*Work instructions*.
Reproduce the passage of the rent-increase text below verbatim, starting at "The short answer" and ending at "agreed upon terms.".

I was recently asked by a “small” investor/landlord what the likelihood would be that an “above guideline” rent increase would get approved by the Landlord & Tenant Board (LTB) given the fact that his expenses are about to increase astronomically when his mortgage renewal goes through.


 


The short answer is there is no chance whatsoever that that would get approved….

 

The longer answer is that there are a lot of complexities to this issue because what is good for a landlord is not necessarily good for a tenant, & vice versa.

 

For properties that fall under rent-control rules, the approved rent increase for 2023 was 2.5%. The approved rent increase for 2024 is 2.5%. Meanwhile, landlords’ expenses have sky-rocketed with insurance up 25-30% & mortgage costs up by more than 30%.

 

Every investment comes with a certain amount of risk. And to be fair, it’s not the tenant’s responsibility to help a landlord cover their expenses. It’s the landlord’s responsibility to provide a livable space to a tenant for an agreed upon price, at agreed upon terms.

 

BUT…

 

The reality of rents not covering expenses means that landlords have a shortfall that needs to be covered somehow every month. And let’s face it, the goal of investing is to make money.

 

Rentals.ca released some research earlier this year that said that the average advertised rental price in April was up 20% from pandemic lows in April 2021. And that the average rents across Canada were up 9.6% compared with April 2022. Read more in this article HERE

 

So that’s the kind of spread we’re talking about….

 

Or to make it even clearer with a real-life example, a small investor bought a sweet little property in 2021, rents were great, life was good. His variable rate mortgage is now $1,900/mo on his $1,100/mo rent & due to his particular financial situation, he has no choice but to bail out. $27.50/mo (2.5% rental increase) doesn’t do much to help his $800/mo shortfall…

 

But here’s where it gets really tricky:

 

Who is willing to buy an investment property that costs them money each month rather than pays them money each month (or at the very least is cashflow neutral)? So now we’re talking loss of value to the property itself, because it’s not an investment that makes sense to a prospective purchaser unless they’re getting a deep, deep discount on it! Capital gains just pile on to this already painful scenario that some landlords & would-be sellers are caught in.

 

Taking rental properties/units off the market also means less rental opportunities in our already critical housing supply shortage environment.

 

Less rental supply means higher rents & more competition for the existing supply.

 

 I know, I know, it feels like I'm always the voice of doom & gloom as I try to educate &  provide context to what's currently going on in the market! Sorry!

  

So here is the dilemma….

 

Should existing investors hang on? Extending amortizations to lower monthly costs until rates start to come down again?

 

A CIBC Landlord Poll found that 74% of homeowners believe that even with a negative cash flow, the tax deductions available to them can help make an income property a worthy investment. Read more about that HERE

 

Or should existing investors sell their Ontario rentals & buy in other provinces, overseas, or in the US, basically anywhere the laws governing tenancies are more fair to landlords & the price-points are likely to be lower as well.

*Information provided*.
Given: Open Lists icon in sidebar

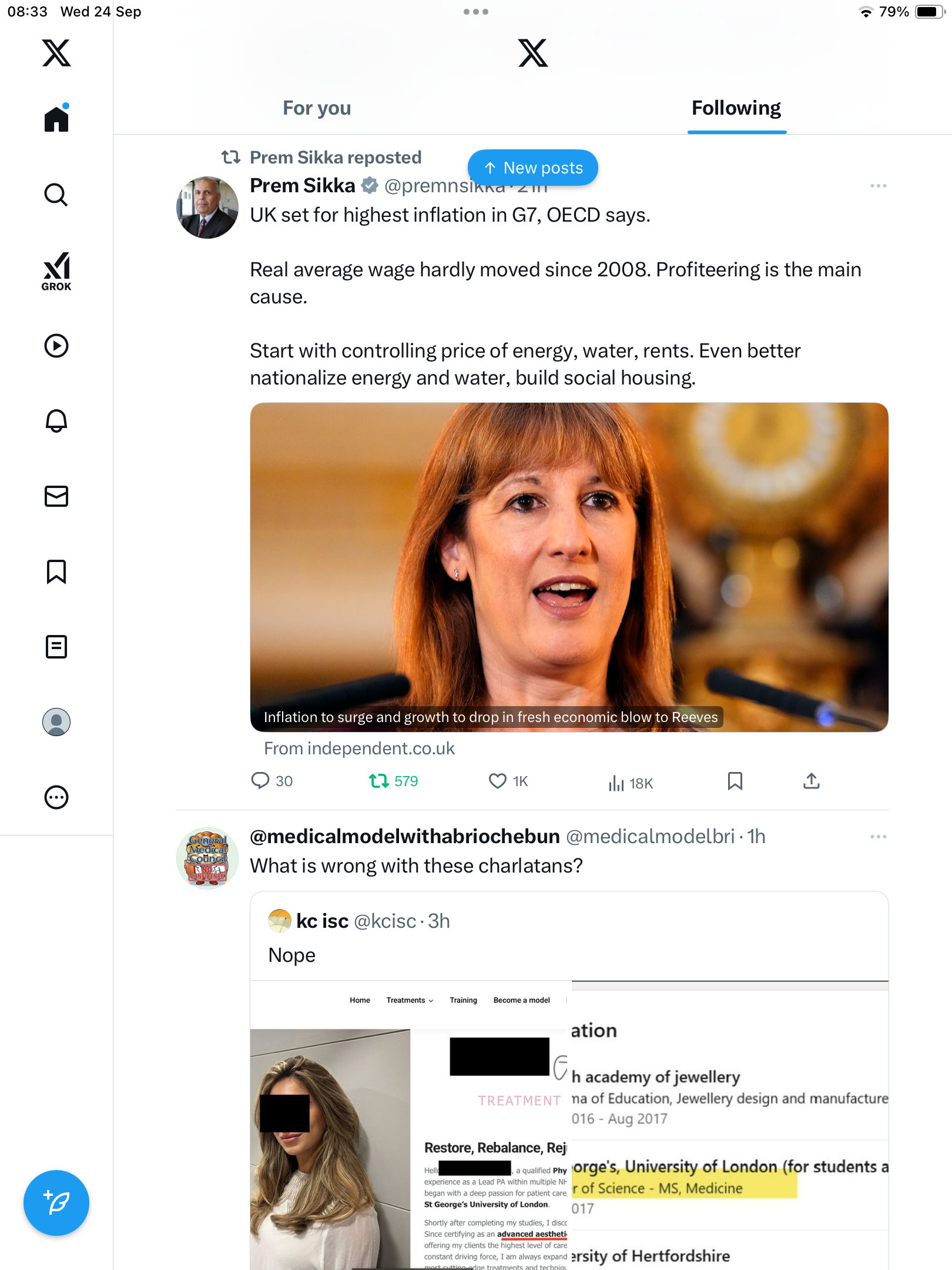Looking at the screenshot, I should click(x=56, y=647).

--

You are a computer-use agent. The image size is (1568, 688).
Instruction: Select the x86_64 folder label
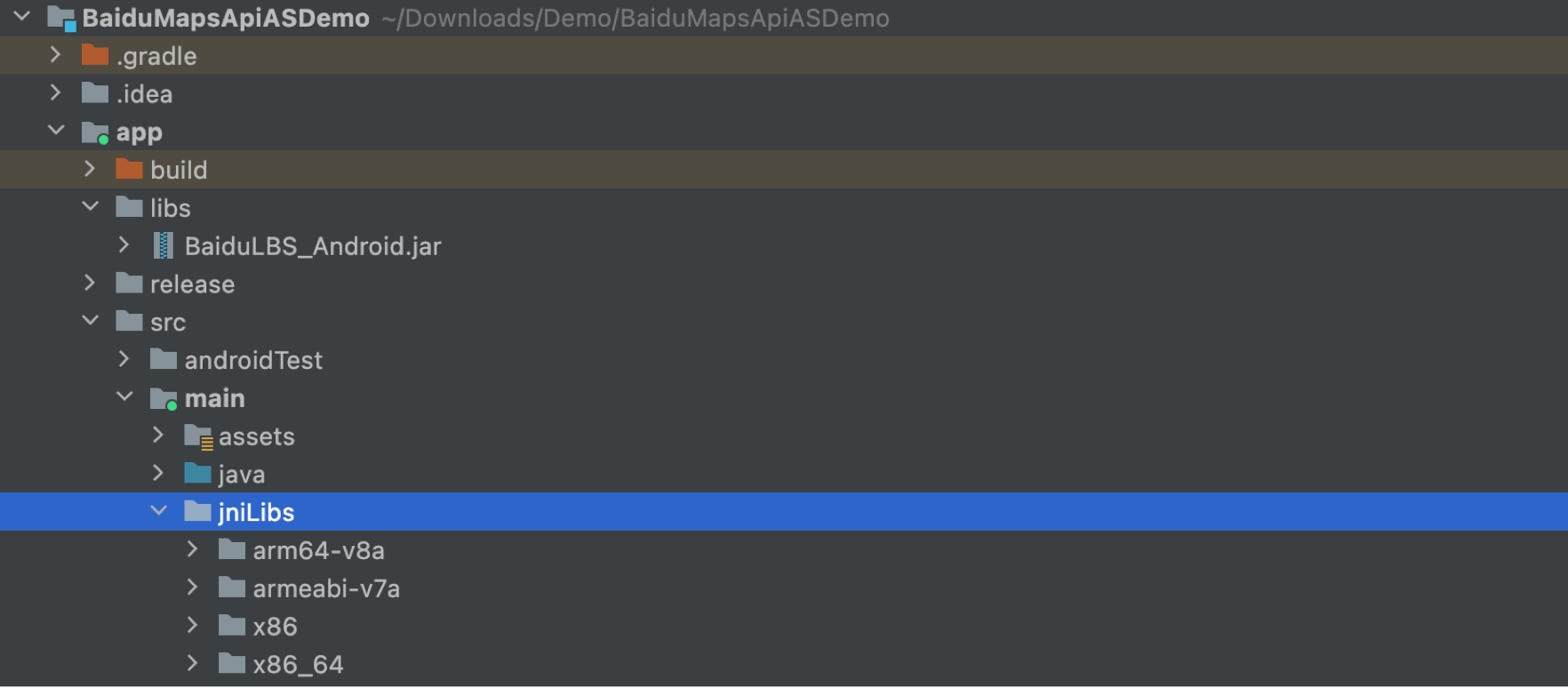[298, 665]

*Exercise result*.
The short answer is there is no chance whatsoever that that would get approved….

 

The longer answer is that there are a lot of complexities to this issue because what is good for a landlord is not necessarily good for a tenant, & vice versa.

 

For properties that fall under rent-control rules, the approved rent increase for 2023 was 2.5%. The approved rent increase for 2024 is 2.5%. Meanwhile, landlords’ expenses have sky-rocketed with insurance up 25-30% & mortgage costs up by more than 30%.

 

Every investment comes with a certain amount of risk. And to be fair, it’s not the tenant’s responsibility to help a landlord cover their expenses. It’s the landlord’s responsibility to provide a livable space to a tenant for an agreed upon price, at agreed upon terms.